Directive 1 >> Reproduce the records verbatim from their first line through the line containing "[x=1088, y=488]", with both ends included.

Text block >>
......

Darwinia+ deep and dirty Part 2

The only place you'll ever hear the truth
User avatar
bert_the_turtle
level5
level5
Posts: 4795
Joined: Fri Oct 13, 2006 6:11 pm
Location: Cologne
Contact:

Postby bert_the_turtle » Fri May 22, 2009 11:11 am

As long as you don't have too many objects in your world, a virtual update function is just fine. Where it stops being fine is if you use it for particle systems on a per-particle basis; there, you absolutely need large batches of particles you handle in one loop where the same code is applied to hundreds of particles at a time ('course, to be really fancy, you do this stuff on the GPU nowadays, but I digress). The same technique can be used to avoid virtual function calls in your object update code if you feel it's needed, of course: have a framework where objects are stored sorted by class and handled by a manager object; the manager object has the virtual function that then calls the actual update code of the objects, and of all objects of the managed class in one go.

......

Directive 2 >> Continue the forum post on virtual update functions and batched object updates, starting after its final sentence.

......

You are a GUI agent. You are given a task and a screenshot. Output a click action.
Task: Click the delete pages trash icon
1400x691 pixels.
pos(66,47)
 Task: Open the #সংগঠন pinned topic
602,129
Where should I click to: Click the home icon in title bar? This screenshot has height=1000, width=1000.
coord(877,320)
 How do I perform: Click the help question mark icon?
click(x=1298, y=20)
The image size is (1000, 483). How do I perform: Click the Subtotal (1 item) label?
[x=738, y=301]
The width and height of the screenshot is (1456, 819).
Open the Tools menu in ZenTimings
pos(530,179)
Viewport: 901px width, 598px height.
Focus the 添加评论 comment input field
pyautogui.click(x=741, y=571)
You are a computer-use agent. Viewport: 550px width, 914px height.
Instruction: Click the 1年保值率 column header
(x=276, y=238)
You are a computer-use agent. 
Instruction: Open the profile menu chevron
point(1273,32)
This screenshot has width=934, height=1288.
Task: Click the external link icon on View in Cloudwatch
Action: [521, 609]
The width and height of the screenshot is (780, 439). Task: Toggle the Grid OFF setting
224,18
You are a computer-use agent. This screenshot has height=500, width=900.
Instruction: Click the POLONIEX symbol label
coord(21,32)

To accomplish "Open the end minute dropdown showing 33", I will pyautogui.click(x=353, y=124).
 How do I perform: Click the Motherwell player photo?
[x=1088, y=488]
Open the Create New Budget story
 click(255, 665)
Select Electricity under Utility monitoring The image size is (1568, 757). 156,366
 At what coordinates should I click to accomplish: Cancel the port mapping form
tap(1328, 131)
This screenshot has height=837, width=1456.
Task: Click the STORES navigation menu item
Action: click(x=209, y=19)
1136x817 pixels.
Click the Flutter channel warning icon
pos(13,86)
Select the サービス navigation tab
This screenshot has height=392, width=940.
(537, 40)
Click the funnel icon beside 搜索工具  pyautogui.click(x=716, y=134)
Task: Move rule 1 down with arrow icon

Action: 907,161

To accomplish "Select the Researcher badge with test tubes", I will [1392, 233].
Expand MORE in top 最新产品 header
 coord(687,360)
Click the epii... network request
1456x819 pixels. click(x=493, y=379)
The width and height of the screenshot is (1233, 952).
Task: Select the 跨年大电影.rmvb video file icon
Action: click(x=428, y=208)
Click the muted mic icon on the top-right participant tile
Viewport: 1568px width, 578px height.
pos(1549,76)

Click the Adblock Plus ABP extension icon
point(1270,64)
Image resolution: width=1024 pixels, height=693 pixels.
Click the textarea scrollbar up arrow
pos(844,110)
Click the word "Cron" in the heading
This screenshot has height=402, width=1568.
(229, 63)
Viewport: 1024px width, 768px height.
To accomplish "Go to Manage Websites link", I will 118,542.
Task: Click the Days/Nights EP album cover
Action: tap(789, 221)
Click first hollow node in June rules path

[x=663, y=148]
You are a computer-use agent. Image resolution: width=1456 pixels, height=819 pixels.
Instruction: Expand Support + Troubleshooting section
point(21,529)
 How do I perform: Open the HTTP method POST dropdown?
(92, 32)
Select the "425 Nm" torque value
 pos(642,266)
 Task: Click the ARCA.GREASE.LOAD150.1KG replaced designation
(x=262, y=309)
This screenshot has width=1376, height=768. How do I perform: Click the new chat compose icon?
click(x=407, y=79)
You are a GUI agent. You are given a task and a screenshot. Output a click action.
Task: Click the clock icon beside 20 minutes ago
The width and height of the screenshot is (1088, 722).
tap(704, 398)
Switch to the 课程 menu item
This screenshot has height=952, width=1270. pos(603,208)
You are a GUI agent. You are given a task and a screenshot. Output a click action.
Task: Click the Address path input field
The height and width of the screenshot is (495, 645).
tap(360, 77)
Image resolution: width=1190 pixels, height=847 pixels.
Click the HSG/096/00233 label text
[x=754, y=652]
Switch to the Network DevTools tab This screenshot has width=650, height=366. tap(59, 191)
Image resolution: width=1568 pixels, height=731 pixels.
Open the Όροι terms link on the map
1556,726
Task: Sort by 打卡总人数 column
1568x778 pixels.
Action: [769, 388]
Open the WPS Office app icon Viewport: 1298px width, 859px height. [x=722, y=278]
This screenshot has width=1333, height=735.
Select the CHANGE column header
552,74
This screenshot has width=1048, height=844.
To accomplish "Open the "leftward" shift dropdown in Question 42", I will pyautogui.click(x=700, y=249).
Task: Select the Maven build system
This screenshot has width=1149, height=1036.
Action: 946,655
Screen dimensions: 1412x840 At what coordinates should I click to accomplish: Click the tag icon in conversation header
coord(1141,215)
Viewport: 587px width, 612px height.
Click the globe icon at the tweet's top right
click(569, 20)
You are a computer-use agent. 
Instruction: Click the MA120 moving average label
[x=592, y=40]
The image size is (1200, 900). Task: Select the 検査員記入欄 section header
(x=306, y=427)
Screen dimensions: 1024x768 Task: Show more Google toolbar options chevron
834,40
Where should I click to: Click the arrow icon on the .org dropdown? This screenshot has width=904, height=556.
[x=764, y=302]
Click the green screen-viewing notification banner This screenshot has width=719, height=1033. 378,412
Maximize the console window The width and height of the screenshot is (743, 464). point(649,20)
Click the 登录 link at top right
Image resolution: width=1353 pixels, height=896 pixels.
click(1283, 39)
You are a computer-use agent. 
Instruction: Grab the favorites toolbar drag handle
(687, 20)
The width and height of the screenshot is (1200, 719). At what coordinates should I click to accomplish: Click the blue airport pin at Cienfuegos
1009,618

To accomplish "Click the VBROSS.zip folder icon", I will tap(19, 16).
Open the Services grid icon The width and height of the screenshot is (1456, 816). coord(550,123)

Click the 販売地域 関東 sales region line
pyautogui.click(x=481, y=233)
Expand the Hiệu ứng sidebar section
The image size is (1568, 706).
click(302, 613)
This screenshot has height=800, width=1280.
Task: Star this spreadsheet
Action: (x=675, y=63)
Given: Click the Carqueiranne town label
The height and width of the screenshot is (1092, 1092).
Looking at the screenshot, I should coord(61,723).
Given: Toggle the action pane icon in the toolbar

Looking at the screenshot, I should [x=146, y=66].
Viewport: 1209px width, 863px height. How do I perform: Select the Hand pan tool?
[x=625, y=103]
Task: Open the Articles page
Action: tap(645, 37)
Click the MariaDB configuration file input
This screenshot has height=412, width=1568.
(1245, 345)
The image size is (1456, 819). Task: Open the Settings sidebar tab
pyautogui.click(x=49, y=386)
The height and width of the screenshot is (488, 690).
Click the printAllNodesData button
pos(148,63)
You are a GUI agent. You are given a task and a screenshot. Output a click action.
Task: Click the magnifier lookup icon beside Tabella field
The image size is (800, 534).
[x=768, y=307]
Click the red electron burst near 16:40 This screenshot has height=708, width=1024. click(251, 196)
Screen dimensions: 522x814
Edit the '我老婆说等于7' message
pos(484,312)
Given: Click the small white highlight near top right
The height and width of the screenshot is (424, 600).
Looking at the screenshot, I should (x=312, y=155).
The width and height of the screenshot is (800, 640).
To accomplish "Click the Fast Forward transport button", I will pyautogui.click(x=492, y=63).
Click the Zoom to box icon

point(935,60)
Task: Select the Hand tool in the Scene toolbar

......

Task response 1 >>
You are a GUI agent. You are given a task and a screenshot. Output a click action.
Task: Click the delete pages trash icon
1400x691 pixels.
pos(66,47)
 Task: Open the #সংগঠন pinned topic
602,129
Where should I click to: Click the home icon in title bar? This screenshot has height=1000, width=1000.
coord(877,320)
 How do I perform: Click the help question mark icon?
click(x=1298, y=20)
The image size is (1000, 483). How do I perform: Click the Subtotal (1 item) label?
[x=738, y=301]
The width and height of the screenshot is (1456, 819).
Open the Tools menu in ZenTimings
pos(530,179)
Viewport: 901px width, 598px height.
Focus the 添加评论 comment input field
pyautogui.click(x=741, y=571)
You are a computer-use agent. Viewport: 550px width, 914px height.
Instruction: Click the 1年保值率 column header
(x=276, y=238)
You are a computer-use agent. 
Instruction: Open the profile menu chevron
point(1273,32)
This screenshot has width=934, height=1288.
Task: Click the external link icon on View in Cloudwatch
Action: [521, 609]
The width and height of the screenshot is (780, 439). Task: Toggle the Grid OFF setting
224,18
You are a computer-use agent. This screenshot has height=500, width=900.
Instruction: Click the POLONIEX symbol label
coord(21,32)

To accomplish "Open the end minute dropdown showing 33", I will pyautogui.click(x=353, y=124).
 How do I perform: Click the Motherwell player photo?
[x=1088, y=488]

Task response 2 >>
There's something else that hurts with virtual functions, by the way, and I think it's worse than the cache misses (after all, there's one virtual function table per class which is likely to be in the cache already and the pointer to it is data in the class, so if you want to do anything with your object, you'll load it into the cache anyway): pipeline stalls. Calling a virtual function is an indirect call where the CPU doesn't know which code is supposed to be executed until it has looked stuff up, and that means it has to wait for the lookup to actually finish. Sure, there's branch prediction, but as I read, it doesn't work quite so well with indirect calls yet.

What Byron says about linked lists is true under one of two conditions:
1. it's a noninvasive linked list, where you have extra objects with the link pointers that hold a pointer to the objects, too. Don't do that if you don't want memory fragmentation.
2. you're iterating over your list for many small tasks. If you only iterate the list once per frame and do all the work on your objects in one go AND the link pointers are part of the object, well, you're loading the whole object into the cache anyway and the list pointers with it, so no harm done (unless the object is spread over cache lines, which shouldn't matter too much if you mind your data layout).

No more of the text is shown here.